▸ Your assignment
The copy should begin at the line containing "Task: Click the MINING ETHASH heading" and end with the last line below, every line exact and no picture included.

-------- Data --------

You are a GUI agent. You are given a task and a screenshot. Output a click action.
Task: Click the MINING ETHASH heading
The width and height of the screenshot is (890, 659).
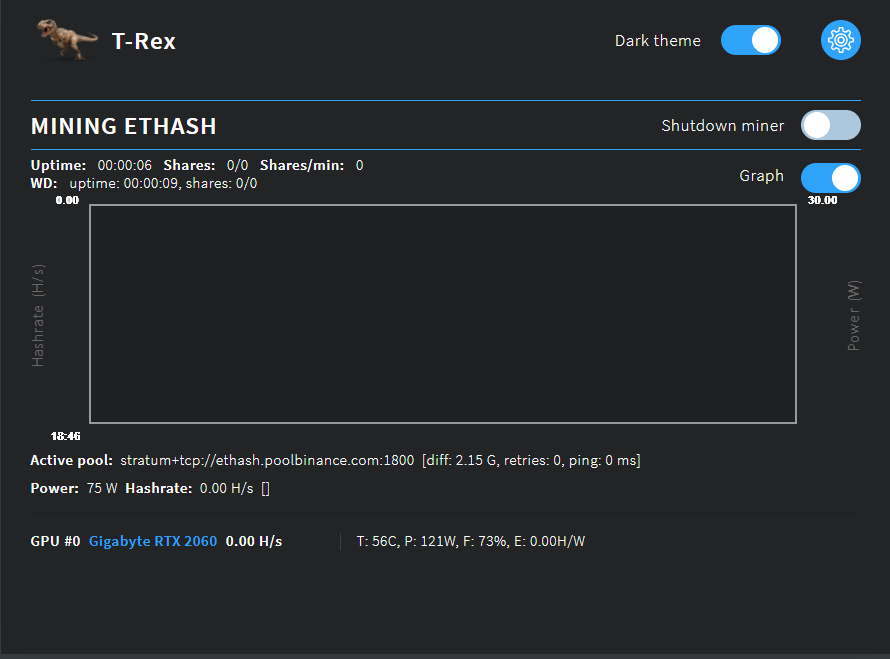(123, 126)
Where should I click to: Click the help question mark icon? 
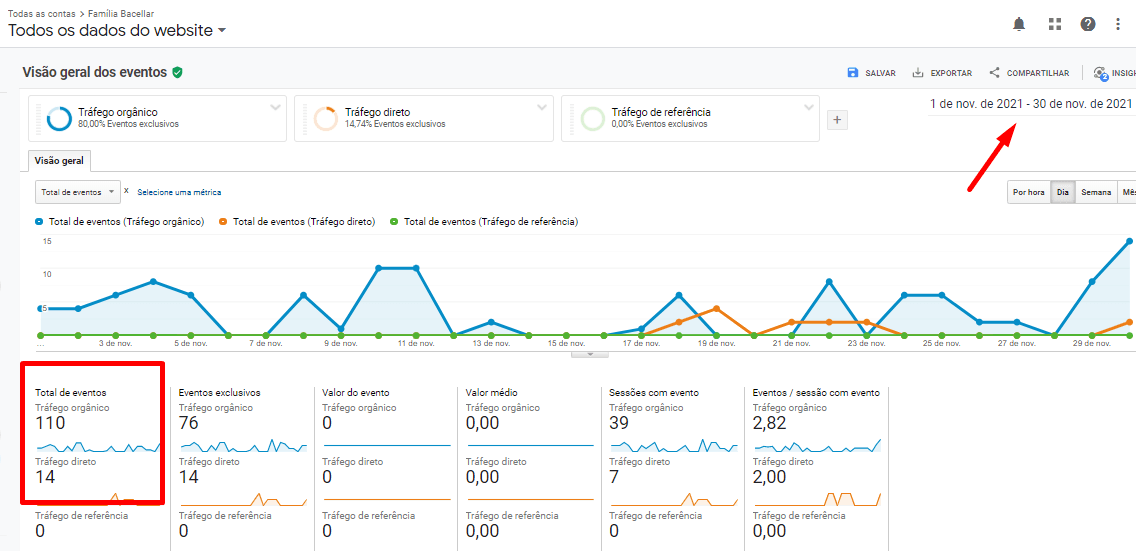click(x=1088, y=24)
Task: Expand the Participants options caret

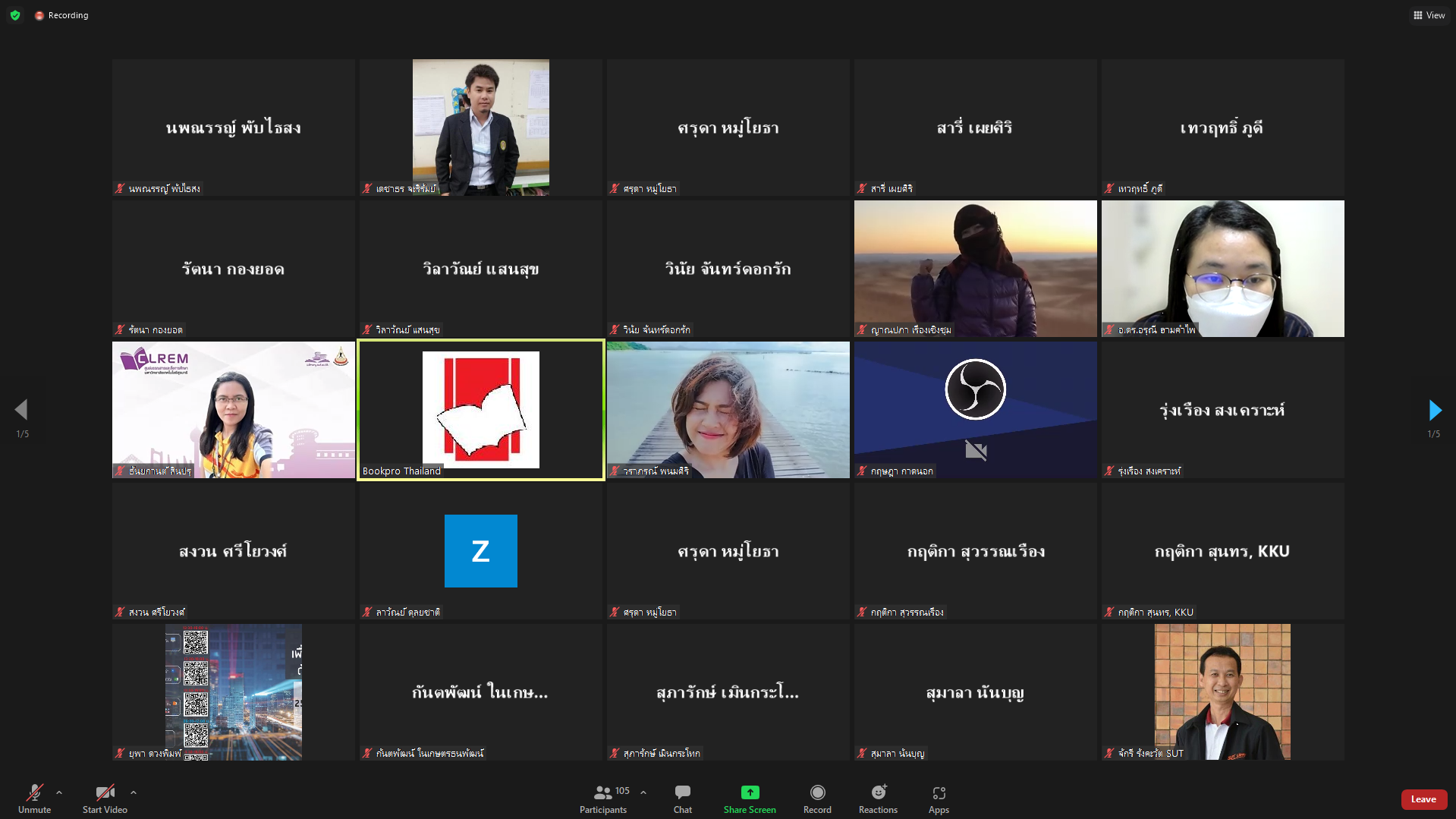Action: (x=643, y=792)
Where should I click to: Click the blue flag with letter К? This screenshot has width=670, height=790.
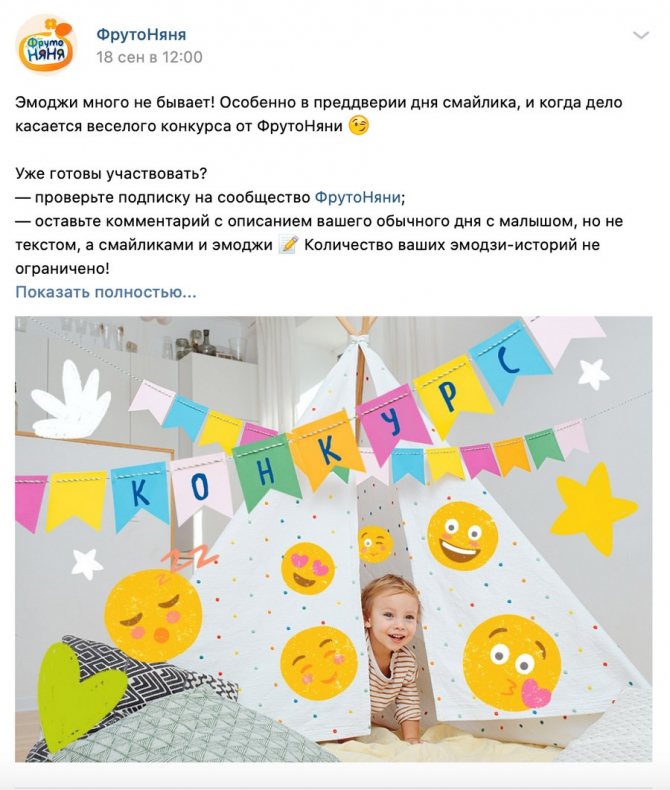141,495
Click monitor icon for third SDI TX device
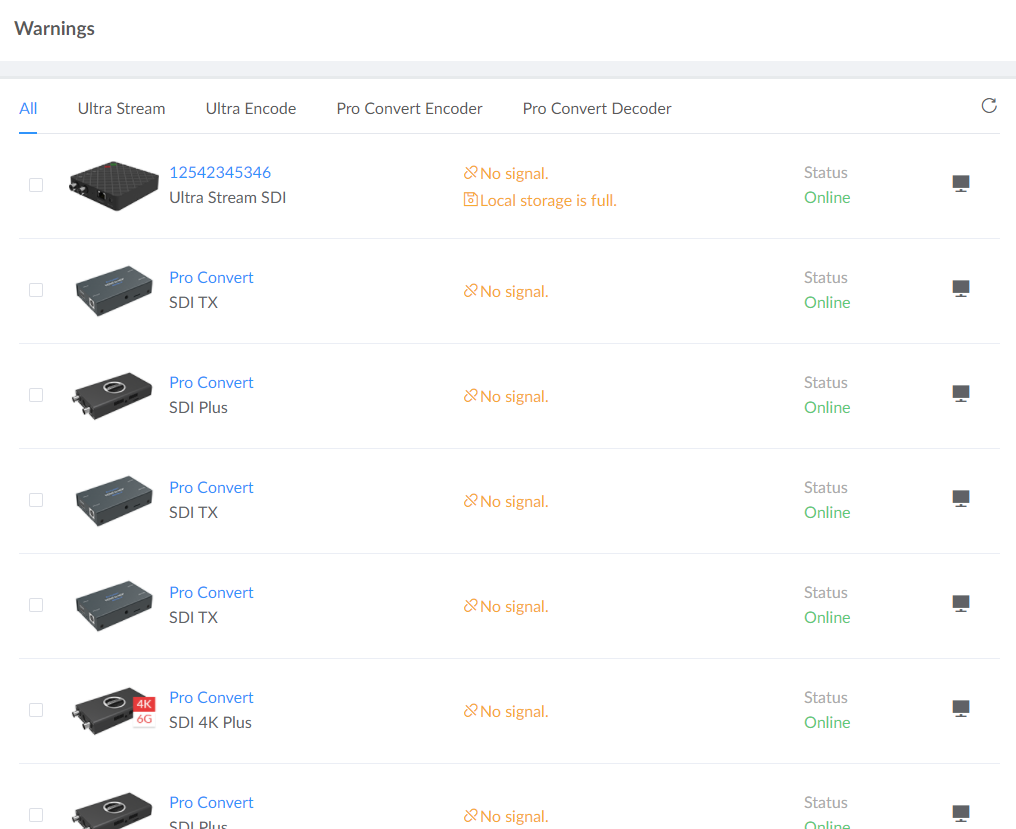1016x829 pixels. pos(961,604)
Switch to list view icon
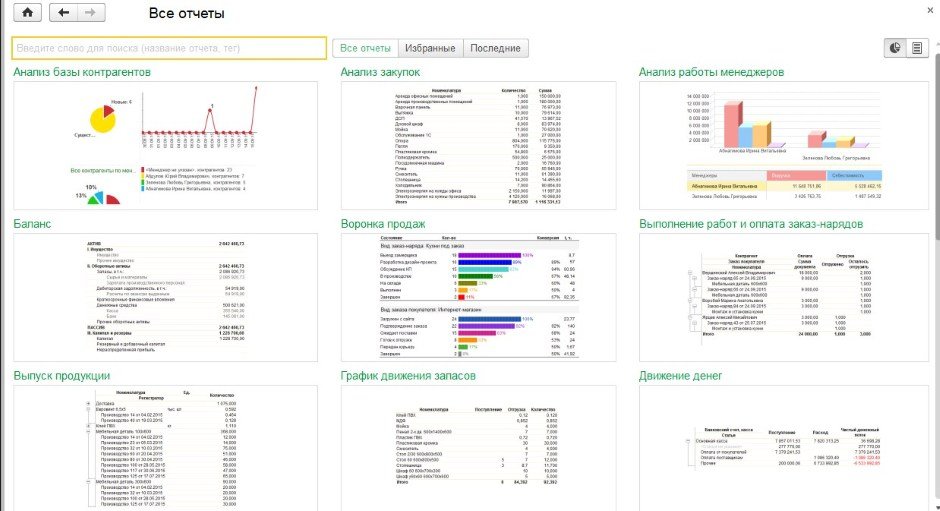 click(917, 48)
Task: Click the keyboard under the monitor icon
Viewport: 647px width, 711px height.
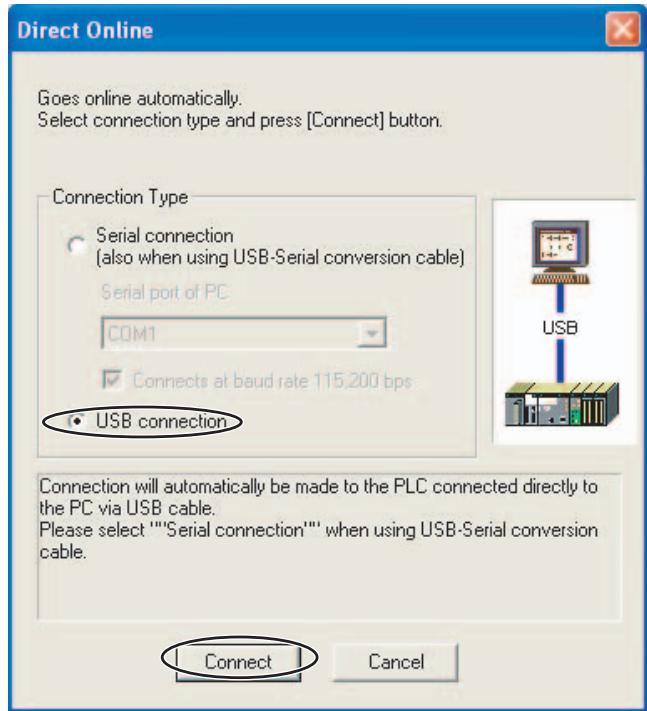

--------

▸ Completed task
Task: Click the MINING ETHASH heading
The width and height of the screenshot is (890, 659).
(123, 126)
Where should I click to: Click the help question mark icon? 
click(x=1088, y=24)
Task: Expand the Participants options caret

Action: (x=643, y=792)
Where should I click to: Click the blue flag with letter К? This screenshot has width=670, height=790.
141,495
Click monitor icon for third SDI TX device
1016x829 pixels. pos(961,604)
Switch to list view icon
 click(917, 48)
Task: Click the keyboard under the monitor icon
Viewport: 647px width, 711px height.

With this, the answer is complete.